Baden-Württemberg liegt beim Fachkräftemangel im naturwissenschaftlich-technischen Bereich im bundesweiten Vergleich an der Spitze: Auf einen Arbeitslosen kommen mehr als drei offene Stellen für Mint-Experten, zeigt sich im Ländertest des Stifterverbands für die Deutsche Wissenschaft – mit steigender Tendenz.

Auch Unternehmer im Land mahnten frühes Entgegensteuern an: „Unsere Zulieferer erleben den Fachkräftemangel im technischen Bereich schon jetzt ganz konkret“, sagte Daimler-Chef Dieter Zetsche. „Das Entscheidende ist letztlich schon bei Kindern Begeisterung für Technisches zu wecken. Technik an den Schulen schon früher zu vermitteln ist ein Ansatz.“ Gerade im Bereich Informatik bestünde hier noch großer Nachholbedarf, so Bosch-Aufsichtsratschef Franz Fehrenbach.

Dieser Forderung vonseiten der Wirtschaft will Kretschmann nun nachkommen – und kündigte überraschend an, dass künftig alle Schüler an allgemeinbildenden Schulen eine Grundbildung in Informatik erhalten werden. Das Konzept werde er gemeinsam mit Kultusminister Andreas Stoch (SPD) in den kommenden Tagen vorstellen, sagte Kretschmann.

Interesse der Schüler muss stärker gefördert werden

Das Interesse an naturwissenschaftlichen Fächern in der Schule sinkt stetig, zeigt das MINT-Nachwuchsbarometer 2014. Dies spiegelt sich auch in der Wahl der Leistungskurse Physik und Chemie wider: Nur noch etwa drei bis vier Prozent der Schüler entscheiden sich derzeit für ein Neigungsfach im MINT-Bereich. Die Wahl solcher Profilfächer hat der Studie zufolge aber einen erheblichen Einfluss auf die Studienfachwahl.
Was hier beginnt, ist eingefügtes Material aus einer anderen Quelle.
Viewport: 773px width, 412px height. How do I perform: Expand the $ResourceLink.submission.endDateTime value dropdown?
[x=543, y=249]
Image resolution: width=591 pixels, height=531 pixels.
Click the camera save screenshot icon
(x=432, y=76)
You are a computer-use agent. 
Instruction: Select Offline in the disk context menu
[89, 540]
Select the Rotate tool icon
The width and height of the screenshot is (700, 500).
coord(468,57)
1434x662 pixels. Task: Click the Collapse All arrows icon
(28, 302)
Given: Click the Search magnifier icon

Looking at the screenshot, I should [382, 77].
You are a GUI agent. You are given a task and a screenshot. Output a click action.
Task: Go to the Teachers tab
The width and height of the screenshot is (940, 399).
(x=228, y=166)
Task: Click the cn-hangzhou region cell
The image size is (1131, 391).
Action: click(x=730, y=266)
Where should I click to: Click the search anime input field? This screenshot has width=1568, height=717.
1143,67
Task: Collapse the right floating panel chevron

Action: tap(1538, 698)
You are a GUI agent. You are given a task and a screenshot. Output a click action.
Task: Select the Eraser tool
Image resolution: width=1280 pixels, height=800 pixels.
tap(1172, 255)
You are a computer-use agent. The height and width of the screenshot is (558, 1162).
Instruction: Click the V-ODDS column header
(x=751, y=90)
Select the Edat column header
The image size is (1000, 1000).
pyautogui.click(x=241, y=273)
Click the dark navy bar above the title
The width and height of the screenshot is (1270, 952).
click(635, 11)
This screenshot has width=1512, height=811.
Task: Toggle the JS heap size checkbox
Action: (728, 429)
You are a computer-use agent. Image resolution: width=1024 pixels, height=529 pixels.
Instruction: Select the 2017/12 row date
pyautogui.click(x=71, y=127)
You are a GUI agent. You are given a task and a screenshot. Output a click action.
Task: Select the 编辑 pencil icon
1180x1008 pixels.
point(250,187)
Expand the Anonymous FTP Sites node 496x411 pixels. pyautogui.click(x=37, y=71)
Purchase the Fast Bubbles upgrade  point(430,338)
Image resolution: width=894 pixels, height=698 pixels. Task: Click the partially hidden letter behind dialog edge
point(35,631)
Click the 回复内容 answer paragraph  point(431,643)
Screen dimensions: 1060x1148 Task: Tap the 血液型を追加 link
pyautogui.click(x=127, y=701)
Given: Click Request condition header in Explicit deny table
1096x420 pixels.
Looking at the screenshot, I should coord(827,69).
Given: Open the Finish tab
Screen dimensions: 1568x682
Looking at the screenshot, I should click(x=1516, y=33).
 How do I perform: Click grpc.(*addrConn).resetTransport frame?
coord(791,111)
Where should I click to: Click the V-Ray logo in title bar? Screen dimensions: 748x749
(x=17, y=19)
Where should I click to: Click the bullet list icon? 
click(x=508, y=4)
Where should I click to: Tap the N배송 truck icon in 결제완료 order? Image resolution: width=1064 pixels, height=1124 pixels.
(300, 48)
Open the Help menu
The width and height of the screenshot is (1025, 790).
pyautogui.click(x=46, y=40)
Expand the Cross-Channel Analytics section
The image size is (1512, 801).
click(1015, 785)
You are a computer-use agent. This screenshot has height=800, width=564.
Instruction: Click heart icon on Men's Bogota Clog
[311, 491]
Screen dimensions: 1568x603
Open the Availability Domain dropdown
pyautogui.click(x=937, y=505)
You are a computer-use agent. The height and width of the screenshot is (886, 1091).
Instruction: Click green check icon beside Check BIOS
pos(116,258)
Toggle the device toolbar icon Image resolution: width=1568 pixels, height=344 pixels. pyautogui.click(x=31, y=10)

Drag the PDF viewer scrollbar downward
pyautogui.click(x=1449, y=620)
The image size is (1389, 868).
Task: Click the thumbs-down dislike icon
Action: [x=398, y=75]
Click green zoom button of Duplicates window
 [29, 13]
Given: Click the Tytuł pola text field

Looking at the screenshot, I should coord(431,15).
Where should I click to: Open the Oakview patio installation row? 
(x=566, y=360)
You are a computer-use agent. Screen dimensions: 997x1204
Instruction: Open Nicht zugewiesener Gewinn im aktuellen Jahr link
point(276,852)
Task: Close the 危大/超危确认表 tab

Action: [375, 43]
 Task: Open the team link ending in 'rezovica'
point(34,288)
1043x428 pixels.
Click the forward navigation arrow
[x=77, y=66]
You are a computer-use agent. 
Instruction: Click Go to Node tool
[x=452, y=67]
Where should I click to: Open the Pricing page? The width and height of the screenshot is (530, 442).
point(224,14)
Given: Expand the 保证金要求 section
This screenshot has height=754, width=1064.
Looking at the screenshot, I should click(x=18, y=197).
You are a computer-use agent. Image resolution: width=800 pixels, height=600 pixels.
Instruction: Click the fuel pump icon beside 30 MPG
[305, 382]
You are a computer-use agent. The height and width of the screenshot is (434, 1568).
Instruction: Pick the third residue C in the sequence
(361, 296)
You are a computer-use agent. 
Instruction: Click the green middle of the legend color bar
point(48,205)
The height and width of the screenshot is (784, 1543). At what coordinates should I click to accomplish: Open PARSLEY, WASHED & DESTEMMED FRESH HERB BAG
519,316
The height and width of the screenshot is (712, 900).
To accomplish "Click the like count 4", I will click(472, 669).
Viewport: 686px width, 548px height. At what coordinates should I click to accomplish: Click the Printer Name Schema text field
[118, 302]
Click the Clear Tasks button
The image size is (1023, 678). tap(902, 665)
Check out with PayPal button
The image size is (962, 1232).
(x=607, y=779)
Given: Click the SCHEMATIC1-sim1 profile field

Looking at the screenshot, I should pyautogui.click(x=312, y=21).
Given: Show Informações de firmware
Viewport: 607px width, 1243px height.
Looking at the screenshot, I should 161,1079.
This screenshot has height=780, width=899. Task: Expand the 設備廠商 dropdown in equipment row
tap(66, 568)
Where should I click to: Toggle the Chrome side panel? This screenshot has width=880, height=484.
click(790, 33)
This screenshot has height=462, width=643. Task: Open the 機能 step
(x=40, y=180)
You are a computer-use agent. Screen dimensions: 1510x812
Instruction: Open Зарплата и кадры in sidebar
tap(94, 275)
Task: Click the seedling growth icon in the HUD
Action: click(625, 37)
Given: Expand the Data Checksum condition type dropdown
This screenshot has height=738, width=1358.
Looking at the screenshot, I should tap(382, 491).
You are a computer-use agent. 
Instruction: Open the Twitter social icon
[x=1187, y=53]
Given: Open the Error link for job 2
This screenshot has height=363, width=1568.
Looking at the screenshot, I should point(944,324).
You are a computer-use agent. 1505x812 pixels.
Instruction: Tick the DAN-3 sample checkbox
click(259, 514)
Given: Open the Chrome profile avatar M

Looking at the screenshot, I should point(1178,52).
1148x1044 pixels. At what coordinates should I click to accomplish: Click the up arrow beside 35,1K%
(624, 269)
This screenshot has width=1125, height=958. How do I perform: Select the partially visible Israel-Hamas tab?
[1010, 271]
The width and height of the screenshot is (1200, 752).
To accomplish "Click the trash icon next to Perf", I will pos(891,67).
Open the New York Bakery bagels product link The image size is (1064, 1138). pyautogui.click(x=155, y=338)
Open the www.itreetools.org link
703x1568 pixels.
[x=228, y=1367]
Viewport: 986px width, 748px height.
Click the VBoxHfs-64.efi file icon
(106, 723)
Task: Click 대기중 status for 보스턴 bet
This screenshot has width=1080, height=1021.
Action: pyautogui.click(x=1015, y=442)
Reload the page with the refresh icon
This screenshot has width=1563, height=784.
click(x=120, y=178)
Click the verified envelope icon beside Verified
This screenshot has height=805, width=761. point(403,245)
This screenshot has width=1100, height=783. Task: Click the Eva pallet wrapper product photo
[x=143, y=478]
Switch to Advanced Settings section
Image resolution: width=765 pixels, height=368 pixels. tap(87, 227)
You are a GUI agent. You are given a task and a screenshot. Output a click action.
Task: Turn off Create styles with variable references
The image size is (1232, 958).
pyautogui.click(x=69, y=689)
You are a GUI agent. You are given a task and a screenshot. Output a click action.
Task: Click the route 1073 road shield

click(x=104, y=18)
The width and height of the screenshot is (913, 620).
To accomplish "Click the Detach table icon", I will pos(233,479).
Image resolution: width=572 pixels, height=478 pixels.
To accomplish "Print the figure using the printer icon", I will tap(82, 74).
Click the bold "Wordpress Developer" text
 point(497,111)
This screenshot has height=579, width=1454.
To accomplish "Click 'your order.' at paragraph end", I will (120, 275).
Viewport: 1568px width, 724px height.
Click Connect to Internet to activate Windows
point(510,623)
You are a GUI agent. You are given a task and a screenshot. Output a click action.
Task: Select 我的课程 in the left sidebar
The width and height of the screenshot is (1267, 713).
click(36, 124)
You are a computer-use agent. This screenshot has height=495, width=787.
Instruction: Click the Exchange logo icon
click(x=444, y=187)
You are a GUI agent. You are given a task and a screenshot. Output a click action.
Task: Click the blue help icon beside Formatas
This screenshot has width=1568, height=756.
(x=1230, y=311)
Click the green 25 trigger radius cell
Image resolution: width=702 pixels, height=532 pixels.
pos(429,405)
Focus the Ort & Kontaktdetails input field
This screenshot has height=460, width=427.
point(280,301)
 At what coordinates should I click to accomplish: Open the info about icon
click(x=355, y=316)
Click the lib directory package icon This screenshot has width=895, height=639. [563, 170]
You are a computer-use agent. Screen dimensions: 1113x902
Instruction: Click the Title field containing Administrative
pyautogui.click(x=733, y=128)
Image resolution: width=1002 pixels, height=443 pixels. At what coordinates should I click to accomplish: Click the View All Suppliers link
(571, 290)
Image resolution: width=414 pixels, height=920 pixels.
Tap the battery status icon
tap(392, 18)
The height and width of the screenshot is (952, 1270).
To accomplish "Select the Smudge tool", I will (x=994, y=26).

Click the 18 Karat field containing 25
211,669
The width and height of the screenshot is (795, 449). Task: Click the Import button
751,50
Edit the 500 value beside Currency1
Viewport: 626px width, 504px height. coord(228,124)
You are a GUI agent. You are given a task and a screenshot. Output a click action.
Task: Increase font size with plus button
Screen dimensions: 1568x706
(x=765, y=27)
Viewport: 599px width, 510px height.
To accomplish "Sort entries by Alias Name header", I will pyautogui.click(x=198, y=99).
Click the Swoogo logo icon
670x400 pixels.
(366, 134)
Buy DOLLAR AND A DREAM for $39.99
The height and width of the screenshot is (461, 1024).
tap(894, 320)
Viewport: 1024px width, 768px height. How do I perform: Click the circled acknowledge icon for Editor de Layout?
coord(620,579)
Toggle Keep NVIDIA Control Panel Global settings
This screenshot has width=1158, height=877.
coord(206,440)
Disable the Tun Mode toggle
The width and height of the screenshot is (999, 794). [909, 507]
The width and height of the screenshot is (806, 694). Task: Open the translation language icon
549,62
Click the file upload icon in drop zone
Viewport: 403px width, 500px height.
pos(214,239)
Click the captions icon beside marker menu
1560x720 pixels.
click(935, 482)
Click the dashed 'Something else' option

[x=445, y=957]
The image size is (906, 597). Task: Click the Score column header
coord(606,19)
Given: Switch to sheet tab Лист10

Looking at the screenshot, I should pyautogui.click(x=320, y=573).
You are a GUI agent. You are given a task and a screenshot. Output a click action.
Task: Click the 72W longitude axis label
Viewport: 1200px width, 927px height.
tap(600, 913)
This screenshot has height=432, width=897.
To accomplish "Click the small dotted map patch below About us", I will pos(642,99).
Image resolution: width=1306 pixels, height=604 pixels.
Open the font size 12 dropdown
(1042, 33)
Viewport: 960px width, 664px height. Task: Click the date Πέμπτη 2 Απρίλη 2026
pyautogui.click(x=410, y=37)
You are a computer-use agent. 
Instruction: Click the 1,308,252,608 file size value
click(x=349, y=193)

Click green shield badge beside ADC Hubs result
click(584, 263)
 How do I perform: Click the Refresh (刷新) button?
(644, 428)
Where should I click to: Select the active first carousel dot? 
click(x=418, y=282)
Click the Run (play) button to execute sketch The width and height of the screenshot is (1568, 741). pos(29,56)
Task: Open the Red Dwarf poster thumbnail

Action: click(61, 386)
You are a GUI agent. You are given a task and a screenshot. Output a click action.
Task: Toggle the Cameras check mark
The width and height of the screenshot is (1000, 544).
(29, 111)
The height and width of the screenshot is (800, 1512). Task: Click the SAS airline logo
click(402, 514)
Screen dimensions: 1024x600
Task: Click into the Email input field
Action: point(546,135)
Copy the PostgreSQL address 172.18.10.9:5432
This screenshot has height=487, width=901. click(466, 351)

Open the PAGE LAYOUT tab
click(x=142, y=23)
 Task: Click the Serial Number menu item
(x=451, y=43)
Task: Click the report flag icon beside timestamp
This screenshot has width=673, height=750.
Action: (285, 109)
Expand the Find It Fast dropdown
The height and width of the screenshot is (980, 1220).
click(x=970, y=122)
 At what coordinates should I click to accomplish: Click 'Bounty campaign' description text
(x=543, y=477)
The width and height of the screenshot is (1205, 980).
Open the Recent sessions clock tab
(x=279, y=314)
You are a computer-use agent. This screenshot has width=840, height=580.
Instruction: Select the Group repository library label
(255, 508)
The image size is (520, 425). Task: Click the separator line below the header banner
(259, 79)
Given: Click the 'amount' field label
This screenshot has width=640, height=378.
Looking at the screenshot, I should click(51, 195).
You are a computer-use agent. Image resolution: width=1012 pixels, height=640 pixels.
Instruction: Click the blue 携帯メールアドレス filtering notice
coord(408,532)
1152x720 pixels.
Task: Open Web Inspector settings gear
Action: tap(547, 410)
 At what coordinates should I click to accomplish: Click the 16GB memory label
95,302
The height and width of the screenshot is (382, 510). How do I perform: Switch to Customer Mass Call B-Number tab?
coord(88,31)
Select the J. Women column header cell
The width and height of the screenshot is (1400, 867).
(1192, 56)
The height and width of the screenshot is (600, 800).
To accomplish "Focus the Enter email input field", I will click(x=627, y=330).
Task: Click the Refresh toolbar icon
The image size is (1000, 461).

„Es muss viel aktiver etwas getan werden, um das Interesse der Schüler zu wecken“, sagte Dirk Lehmann, Physiklehrer am Dietrich-Bonhoeffer-Gymnasium in Filderstadt. Sein Vorschlag: „Wir müssen den Schülern mehr Freiräume schaffen, sodass sie mehr experimentieren und praktisch ausprobieren können.“ So, wie das Federico Burisch bereits vormacht.